4. People really want a hero.
When Natural Born Killers came out, it caused a lot of commotion. It was an edgy movie, yes, but the thing that really seemed to shake people was that there weren’t any good guys. It was a postmodern tour de force — nothing right or wrong, everyone corrupt and flawed, and no one you can root for without feeling dirty. The thing that fascinated me was how its lack of morality caused me to question my own. Watching the movie, my brain would search desperately for someone to side with, only to have my brief illusions of empathy shattered by the character’s behavior.
Welcome to modern American politics.
The other story my mom tells is how she lost her faith in the Church. It was at the end of the War that we talked about the start of above. Her hometown was flooded with refugees and it was bitterly cold. She stood in the plaza outside the cathedral, a young teen the same age as my own child. It was starting to snow and all around here people were literally dying on the stones, from cold, from hunger, from injury.
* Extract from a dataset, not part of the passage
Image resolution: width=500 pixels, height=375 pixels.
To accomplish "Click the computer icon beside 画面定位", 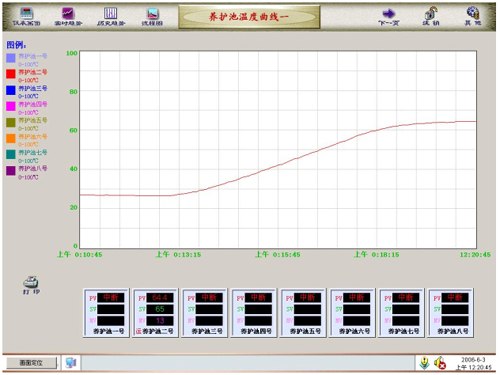I will click(x=71, y=363).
The doors of the balcony opened and the Bishop appeared to bless the crowd. “Now,” mom thought “they will open the doors and give the people food and shelter.” But the doors never opened. That was when my mother lost her faith in human institutions of religion.
By Aconcagua – Own work, CC BY-SA 3.0, https://commons.wikimedia.org/w/index.php?curid=1860551 |
Obama was how I lost my faith in American politics. In 2008, on election night I cried with joy. I really felt like things were going to be OK. That we finally had someone who actually cared about the people in this country… in 2012, I was mildly pleased that he beat Romney (what an ass) but mostly disillusioned. Tuesday night I was surprised, yes, but not crushed the way so many Hillary supporters were. I’d resisted the urge to make her my hero, because while I really wanted to support her emotionally (a woman president, yay!) I just couldn’t intellectually.
That doesn’t mean I’m pleased with the outcome. I’m the opposite of pleased. But the truth is that I wouldn’t have been happy in either case. No heroes. No good guys.